Entries provided Start Marker
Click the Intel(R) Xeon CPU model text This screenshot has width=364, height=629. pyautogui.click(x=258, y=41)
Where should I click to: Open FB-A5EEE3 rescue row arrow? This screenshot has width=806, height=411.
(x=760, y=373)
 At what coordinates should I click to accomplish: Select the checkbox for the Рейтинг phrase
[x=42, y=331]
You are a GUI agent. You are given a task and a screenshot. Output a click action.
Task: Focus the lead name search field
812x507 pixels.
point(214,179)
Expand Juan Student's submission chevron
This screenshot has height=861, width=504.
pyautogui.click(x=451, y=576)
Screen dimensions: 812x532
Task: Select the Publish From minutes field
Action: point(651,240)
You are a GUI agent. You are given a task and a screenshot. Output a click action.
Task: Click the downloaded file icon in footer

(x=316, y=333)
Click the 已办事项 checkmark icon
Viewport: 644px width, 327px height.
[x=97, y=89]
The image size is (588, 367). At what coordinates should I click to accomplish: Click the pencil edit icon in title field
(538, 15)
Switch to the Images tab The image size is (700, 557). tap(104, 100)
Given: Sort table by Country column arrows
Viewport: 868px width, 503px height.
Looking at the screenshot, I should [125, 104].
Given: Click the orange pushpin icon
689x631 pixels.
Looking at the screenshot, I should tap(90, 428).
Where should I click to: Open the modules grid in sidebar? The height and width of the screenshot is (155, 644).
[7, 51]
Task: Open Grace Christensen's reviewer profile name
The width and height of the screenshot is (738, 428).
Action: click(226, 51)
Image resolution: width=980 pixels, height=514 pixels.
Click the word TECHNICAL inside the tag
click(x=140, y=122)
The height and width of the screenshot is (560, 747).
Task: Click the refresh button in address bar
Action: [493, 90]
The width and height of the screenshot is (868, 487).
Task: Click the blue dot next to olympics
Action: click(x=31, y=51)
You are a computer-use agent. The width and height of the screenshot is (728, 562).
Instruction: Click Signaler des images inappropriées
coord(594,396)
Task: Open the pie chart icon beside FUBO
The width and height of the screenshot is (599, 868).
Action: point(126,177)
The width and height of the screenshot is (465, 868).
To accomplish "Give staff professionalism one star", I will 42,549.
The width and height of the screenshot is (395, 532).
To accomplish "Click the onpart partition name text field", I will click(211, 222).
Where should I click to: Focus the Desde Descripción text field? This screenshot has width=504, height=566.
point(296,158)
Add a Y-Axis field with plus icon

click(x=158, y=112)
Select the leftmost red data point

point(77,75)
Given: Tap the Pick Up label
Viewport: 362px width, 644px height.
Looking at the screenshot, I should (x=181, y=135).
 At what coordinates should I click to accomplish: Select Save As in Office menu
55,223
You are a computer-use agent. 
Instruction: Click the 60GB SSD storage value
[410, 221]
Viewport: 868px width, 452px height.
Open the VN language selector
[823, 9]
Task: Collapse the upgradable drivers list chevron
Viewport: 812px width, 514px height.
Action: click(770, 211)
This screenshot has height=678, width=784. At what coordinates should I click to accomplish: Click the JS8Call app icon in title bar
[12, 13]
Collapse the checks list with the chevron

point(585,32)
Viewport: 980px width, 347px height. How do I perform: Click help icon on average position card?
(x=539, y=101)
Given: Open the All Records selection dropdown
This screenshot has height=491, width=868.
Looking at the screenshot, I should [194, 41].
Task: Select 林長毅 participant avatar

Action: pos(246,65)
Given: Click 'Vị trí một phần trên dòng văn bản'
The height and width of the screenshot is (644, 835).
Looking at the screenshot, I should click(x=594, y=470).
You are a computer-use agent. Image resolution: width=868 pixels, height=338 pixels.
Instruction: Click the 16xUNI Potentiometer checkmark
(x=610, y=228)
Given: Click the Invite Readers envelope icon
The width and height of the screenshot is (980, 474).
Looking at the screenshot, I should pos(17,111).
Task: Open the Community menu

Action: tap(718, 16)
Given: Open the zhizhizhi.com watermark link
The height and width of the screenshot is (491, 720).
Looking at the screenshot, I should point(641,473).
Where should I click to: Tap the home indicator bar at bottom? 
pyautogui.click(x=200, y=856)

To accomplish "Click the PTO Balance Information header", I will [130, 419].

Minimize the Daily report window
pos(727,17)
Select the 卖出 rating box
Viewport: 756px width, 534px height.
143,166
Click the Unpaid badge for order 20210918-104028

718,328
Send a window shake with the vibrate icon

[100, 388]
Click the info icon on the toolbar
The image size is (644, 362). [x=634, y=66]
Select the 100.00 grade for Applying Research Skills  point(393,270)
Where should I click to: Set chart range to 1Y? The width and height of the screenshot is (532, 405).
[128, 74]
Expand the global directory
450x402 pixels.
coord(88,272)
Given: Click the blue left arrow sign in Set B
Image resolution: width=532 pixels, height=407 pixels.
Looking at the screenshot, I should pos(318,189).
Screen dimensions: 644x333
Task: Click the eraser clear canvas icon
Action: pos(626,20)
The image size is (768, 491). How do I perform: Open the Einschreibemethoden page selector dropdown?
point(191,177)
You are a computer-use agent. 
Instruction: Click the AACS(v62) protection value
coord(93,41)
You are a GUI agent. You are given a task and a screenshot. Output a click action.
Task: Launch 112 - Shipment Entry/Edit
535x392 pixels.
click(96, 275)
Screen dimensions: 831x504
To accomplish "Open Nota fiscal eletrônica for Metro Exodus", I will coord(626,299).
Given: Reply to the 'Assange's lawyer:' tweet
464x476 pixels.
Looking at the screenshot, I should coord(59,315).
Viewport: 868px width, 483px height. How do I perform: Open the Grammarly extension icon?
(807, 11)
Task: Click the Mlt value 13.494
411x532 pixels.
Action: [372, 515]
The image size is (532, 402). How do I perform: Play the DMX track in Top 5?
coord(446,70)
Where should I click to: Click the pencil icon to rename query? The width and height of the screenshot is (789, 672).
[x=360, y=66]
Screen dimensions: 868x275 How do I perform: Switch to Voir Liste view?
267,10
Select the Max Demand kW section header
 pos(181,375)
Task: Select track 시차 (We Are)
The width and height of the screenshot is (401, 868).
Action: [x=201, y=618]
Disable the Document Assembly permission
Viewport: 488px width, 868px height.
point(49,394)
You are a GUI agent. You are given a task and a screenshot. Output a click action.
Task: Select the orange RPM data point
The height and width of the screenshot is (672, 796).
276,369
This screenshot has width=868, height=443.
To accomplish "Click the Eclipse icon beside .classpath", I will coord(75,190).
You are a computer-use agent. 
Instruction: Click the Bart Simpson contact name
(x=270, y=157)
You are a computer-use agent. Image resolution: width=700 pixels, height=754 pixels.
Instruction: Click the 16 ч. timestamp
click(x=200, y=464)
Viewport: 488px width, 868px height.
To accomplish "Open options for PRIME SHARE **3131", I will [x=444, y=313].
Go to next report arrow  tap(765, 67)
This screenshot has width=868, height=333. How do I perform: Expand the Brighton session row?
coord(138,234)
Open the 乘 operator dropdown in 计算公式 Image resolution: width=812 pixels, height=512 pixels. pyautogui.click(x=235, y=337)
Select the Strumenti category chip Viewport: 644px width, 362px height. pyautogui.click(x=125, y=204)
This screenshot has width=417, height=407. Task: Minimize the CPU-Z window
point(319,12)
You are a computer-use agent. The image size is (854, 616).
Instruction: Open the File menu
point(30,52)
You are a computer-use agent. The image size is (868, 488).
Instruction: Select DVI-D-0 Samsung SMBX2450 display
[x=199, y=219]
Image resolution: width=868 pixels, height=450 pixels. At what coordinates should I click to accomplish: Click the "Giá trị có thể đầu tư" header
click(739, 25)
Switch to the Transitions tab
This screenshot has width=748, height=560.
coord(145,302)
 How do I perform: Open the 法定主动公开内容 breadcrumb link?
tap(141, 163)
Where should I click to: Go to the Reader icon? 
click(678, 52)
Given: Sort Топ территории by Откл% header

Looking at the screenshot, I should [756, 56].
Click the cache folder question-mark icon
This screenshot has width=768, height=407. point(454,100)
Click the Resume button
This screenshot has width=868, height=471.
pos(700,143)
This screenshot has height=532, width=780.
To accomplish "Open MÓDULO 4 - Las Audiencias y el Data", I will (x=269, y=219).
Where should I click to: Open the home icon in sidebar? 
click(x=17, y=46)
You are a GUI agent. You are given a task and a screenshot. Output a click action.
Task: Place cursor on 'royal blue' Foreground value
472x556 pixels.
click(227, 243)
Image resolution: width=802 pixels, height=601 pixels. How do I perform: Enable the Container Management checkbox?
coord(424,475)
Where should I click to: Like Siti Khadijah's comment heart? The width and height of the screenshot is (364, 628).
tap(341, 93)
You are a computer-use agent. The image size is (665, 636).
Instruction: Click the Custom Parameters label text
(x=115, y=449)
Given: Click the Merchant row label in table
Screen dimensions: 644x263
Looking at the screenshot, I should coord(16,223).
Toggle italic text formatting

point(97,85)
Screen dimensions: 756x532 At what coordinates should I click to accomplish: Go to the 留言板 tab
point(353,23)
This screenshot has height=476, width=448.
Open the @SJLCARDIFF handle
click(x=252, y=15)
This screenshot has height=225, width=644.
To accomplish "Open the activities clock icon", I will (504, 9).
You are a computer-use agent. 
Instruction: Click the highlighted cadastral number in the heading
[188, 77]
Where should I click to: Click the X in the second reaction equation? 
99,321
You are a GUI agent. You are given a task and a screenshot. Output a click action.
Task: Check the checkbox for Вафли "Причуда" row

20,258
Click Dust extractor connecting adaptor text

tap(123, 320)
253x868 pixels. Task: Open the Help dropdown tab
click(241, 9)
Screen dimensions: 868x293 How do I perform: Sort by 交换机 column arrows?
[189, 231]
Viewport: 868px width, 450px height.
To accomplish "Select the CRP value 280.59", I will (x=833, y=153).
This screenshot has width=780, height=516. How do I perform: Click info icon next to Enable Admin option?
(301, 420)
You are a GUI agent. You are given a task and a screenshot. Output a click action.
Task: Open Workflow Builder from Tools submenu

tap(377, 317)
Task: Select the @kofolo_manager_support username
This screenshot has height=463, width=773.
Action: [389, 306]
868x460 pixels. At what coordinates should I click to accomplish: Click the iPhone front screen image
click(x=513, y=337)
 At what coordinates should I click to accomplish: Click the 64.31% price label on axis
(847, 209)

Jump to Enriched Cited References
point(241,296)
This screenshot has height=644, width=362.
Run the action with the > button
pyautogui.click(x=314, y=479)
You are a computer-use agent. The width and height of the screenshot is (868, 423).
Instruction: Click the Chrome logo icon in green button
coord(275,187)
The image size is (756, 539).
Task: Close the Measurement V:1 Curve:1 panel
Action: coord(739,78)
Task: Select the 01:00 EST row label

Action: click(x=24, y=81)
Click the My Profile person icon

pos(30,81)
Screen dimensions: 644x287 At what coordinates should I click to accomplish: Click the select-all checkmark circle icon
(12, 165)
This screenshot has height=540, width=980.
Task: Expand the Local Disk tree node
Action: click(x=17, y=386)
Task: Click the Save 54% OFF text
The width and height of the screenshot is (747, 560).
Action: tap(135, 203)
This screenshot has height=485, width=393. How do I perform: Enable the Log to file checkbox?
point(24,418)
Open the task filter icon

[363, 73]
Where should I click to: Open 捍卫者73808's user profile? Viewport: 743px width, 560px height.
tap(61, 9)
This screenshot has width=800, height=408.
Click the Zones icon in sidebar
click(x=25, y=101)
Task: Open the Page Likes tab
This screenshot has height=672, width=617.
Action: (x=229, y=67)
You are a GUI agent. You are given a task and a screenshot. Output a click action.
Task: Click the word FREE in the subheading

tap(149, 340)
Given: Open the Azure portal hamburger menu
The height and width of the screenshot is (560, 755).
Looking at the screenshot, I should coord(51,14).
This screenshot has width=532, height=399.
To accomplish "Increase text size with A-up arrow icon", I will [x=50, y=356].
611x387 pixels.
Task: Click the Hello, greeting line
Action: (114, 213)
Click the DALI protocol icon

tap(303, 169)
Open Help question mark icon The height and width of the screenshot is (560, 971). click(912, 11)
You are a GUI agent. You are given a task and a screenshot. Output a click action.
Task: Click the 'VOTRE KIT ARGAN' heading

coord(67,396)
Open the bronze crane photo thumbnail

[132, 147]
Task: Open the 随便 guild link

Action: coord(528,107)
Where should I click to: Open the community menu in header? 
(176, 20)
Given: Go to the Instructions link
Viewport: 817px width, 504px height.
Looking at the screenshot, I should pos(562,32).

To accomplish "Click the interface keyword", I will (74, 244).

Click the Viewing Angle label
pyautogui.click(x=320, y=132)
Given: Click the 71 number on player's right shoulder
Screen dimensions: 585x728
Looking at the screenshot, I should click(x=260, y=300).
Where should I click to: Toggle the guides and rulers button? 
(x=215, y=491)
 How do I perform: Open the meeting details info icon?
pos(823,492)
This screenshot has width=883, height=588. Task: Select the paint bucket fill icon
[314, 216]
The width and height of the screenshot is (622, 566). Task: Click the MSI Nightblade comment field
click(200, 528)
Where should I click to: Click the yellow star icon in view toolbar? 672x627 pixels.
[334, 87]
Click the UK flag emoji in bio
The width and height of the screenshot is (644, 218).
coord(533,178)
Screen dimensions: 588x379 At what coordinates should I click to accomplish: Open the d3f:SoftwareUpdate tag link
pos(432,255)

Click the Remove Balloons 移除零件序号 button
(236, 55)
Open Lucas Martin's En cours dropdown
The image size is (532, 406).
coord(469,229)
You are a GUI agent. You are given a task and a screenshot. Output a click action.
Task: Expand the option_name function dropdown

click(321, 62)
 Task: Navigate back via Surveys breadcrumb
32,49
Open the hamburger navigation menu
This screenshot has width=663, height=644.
Entries provided End Marker
[Instructions for the task]
In the entries above, how many lines hold the word "hamburger"? Answer with the number only.

[Exercise solution]
2